11
Sep
2011

9/11

Auf den Tag genau vor zehn Jahren machte meine Bekannte, die Buchhändlerin, die Theorieprüfung für ihren Führerschein. Wenn man als Mittdreissigerin Auto fahren lernt, ist man ja eine komische Figur. Um bei den Kollegen nicht zu blöd dazustehen, büffelt man da ordentlich Theorie. Sie bestand mit Null Fehlern. Freudestrahlend kehrte sie gegen 16 Uhr ins Geschäft zurück. Sie platzte fast vor Mitteilungsbedürfnis. Aber ihre Kollegen klebten vor dem Fernseher.

Die Welt war gerade eine andere geworden.

Ich sass an jenem Nachmittag auf der Redaktion neben meinem Kollegen Herbert. Er war ziemlich nervös, denn er war eigentlich Wirtschaftsredaktor. Aber an jenem Tag hatte er Frontdienst. Er war zuständig für die wichtigsten News des Tages. Dafür fehlte ihm die Routine. Gegen 15 Uhr kam er mit einer Agenturmeldung. Damals wurden die noch von ständig ratternden Faxgeräten auf Papier ausgespuckt. Er sagte: "Da steht, ein Flugzeug wäre in einen der Twin Towers gedonnert. Seltsam." Ich schüttelte den Kopf: "Ach komm, das ist doch ein Witz! Das kann doch gar nicht sein!" Merkwürdigerweise hatten wir damals ausgerechnet auf der Frontredaktion noch keinen Fernseher. Zehn Minuten später kam Herbert mit weiteren Meldungen. "Das mit den Twin Towers scheint zu stimmen", murmelte er. "Na, dann habe ich ja meinen Frontaufmacher für morgen."

Dann wurde alles noch viel schlimmer als wir dachten.

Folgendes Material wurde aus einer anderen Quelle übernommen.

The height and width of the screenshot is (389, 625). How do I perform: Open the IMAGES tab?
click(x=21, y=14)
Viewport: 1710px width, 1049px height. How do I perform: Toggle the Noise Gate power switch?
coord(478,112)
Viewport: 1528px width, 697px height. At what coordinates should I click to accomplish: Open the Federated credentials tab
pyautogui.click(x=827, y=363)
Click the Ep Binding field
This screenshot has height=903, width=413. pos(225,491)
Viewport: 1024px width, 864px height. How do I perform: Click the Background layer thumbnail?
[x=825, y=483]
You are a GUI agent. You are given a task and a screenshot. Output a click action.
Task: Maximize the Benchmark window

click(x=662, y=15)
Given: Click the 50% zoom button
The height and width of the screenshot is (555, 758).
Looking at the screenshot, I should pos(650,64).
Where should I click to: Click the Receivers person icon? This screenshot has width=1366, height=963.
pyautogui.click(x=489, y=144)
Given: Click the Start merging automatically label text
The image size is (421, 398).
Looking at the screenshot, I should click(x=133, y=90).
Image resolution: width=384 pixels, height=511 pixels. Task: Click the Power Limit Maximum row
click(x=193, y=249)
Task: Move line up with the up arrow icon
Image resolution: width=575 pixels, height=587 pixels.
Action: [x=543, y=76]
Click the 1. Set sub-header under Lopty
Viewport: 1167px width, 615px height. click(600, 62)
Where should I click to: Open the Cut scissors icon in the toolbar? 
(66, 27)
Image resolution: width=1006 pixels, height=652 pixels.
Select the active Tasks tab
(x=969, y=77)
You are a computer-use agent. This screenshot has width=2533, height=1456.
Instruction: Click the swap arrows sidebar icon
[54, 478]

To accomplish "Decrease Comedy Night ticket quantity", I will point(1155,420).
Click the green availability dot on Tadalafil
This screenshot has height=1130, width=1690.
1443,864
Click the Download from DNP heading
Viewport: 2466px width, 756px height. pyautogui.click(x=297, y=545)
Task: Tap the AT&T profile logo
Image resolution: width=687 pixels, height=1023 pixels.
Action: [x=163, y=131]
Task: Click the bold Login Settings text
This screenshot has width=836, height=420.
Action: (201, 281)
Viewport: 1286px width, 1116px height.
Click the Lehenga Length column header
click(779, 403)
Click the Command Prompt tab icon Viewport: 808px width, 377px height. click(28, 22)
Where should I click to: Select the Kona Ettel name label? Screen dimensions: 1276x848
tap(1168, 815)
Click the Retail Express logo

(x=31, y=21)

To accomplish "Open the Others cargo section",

Wie 9/11 die Welt für uns verändert hat, können wir kleinen Fische heute kaum beurteilen. Fest steht für mich nur eins: Falls der Tag überhaupt Chancen bot, die Welt zu einem besseren Ort zu machen, hat niemand sie ergriffen.

Hochrisiko-Reise

Eigentlich würde ich heute nicht bloggen. Eigentlich wäre ich heute zu Besuch in einer phantastischen, alten Fabrikhalle auf dem Land. An einer Vernissage. Eigentlich würde ich dort viele alte Bekannte treffen und hätte grossen Spass.

Der Ausflug steht seit Wochen in meiner Agenda. Aber als ich heute aufwachte, schrien plötzlich alle meine Instinkte: "Bleib zu Hause! Du bist in den letzten Tagen viel zu viel unterwegs gewesen! Und eine Kaltfront naht! Und eine anstrengende Arbeitswoche! Lauter Risiko-Faktoren für einen Hörsturz. Sogar eine vierzigminütige Reise aufs Land ist da ein Wagnis."

Herr T. nickte. Er versteht meine Instinkte bald besser als ich selber. "Dann bleiben wir zu Hause", sagte er. "Ich habe sowieso keine Lust, in dieser düsteren Halle zu hocken."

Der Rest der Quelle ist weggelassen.